Dans ton travail de conception mais également dans les ateliers que tu diriges à Saint-Étienne, on trouve souvent une certaine forme d’a-fonctionnalité, ou de gratuité dans les dispositifs mis en place, est-ce que tu es d’accord avec cette idée-là, et comment l’expliques-tu ?
Je l’explique par le fait que le travail de conception avec les outils numériques consiste surtout à aller investir des médiums et des entrées dans le projet qui ne sont pas classiques. La puissance du numérique réside justement dans la possibilité de tout réduire au même vecteur sous forme de zéro et de un et dans le fait d’hybrider des paramètres de nature très variables. À travers mon travail, je souhaite surtout montrer d’autres matérialités, d’autres façons d’appréhender la forme. Aujourd’hui, il y a un tel nouveau savoir à construire, de telles nouvelles méthodes à imaginer que l’on est tiraillé entre des modèles connus, extrêmement balisés et des modèles complexes. C’est la raison pour laquelle, j’essaie surtout d’amener les étudiants vers des voies qui impliquent de la surprise, et de les guider sur des terrains et des procédures qu’ils n’auraient jamais imaginés ni même envisagés sans qu’on leur dise.
Penses-tu que toutes les écoles d’art et de design devraient monter des ateliers numériques ?
C’est évidemment incontournable, même si on peut discuter des niveaux et de l’approche fondamentale que l’on peut avoir du numérique. Je ne conçois pas que la pratique du design industriel puisse s’envisager autrement que dans une interaction avec l’industrie. Je ne connais aucune industrie qui n’ait pas recours à des outils ou des processus numérisés, ne serait-ce qu’en termes de conception. Aussi, je ne vois pas comment on peut envisager de faire du design sans maîtriser les outils contemporains. Quand on m’a proposé, il y a trois ans, d’intervenir à Saint-Étienne pour donner des cours de 3D, je leur ai dit : "c’est très bien que vous vous intéressiez à faire de la 3D mais c’est presque il y a 10 ou 15 ans qu’il fallait d’emblée mettre en place ces outils-là". Aujourd’hui, la question de la 3D ne se pose plus uniquement en termes d’outils de représentation, il faut plutôt l’envisager à l’échelle d’une chaîne complète : de la conception à la fabrication.

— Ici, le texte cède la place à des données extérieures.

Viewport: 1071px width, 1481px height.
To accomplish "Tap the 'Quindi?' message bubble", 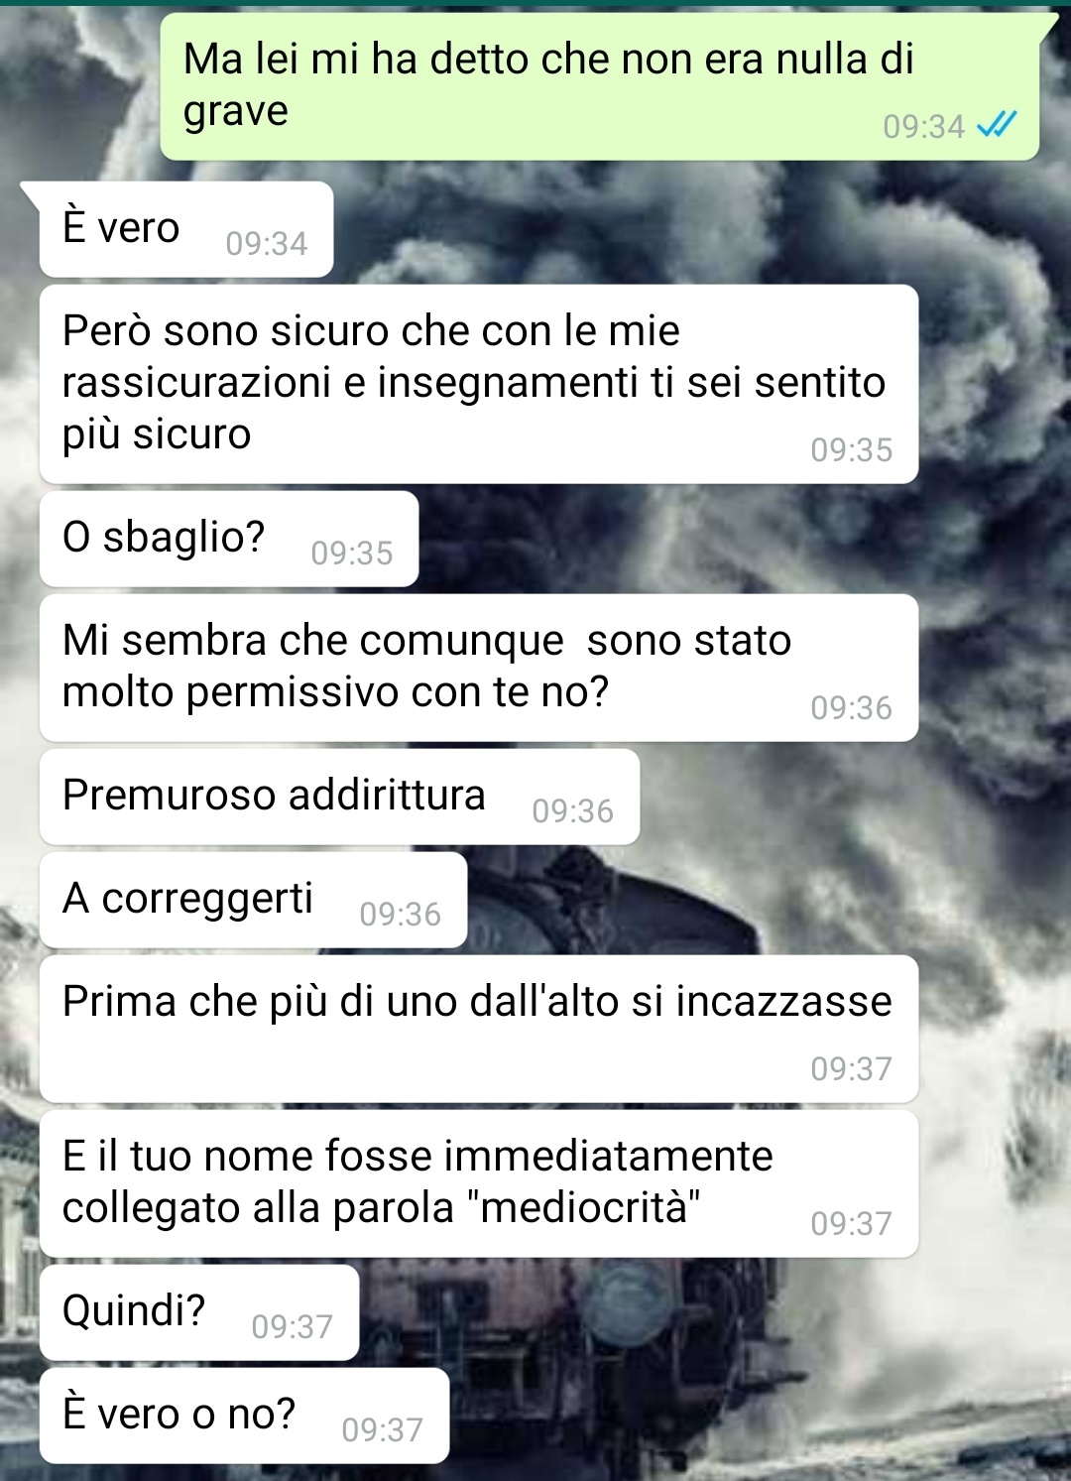I will click(199, 1312).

Et c’est un peu ça que j’ai essayé de mettre en place à Saint-Étienne. Le fait est qu’il y a une dizaine d’années, les champs étaient assez identifiés, le design numérique ou les pratiques numériques étaient complètement nouvelles. Aujourd’hui, les outils numériques se retrouvent dans tous les champs du design. Le problème est que plus ça va, plus ces derniers apparaissent comme des disciplines à part entière. Aussi, je comprends que les étudiants aient tendance à penser que le numérique soit le fait de développeurs, puisqu’à mesure qu’augmentent la puissance et les performances des machines, leur utilisation demande une forme de spécialisation. Il y a tellement de retard qui a été accumulé qu’on peut maintenant considérer que les outils numériques sont l’objet de spécialistes.
Penses-tu que le numérique mette fin à une certaine forme classique du dessin ?
Cela dépend. En tout cas, plusieurs démarches dont le Paperless Studio, interrogent la nature du dessin aujourd’hui. Plus les étudiants vont loin dans le dessin, plus l’ordinateur peut être perçu comme quelque chose de réducteur. Or, il s’agit plutôt de voir à quel point l’ordinateur peut ouvrir des champs qui ne seraient pas abordables par la main. Quelque chose de fondamentalement et de méthodologiquement différent se met en place avec le développement des outils numériques. Aujourd’hui, je constate une certaine forme de banalisation de l’outil numérique. Paradoxalement, je dirais que beaucoup d’étudiants sont équipés d’un ordinateur, et le voient comme un outil indispensable à la fois comme outil de travail mais aussi comme objet du quotidien en tant que moyen de communication. Pour autant, il semble y avoir moins de perspectives d’appropriation du fait que les outils et les programmes sont de plus en plus développés. À travers What’s wind drawing, je souhaitais montrer aux étudiants comment un paramètre d’entrée d’une forme pouvait être le vent, là où avant il était presque systématiquement le dessin du designer. Ce que je peux dire à propos du dessin, c’est qu’il est une forme figée d’écriture, alors que le numérique conduit à une forme de mutation et de transformation continue de l’écriture.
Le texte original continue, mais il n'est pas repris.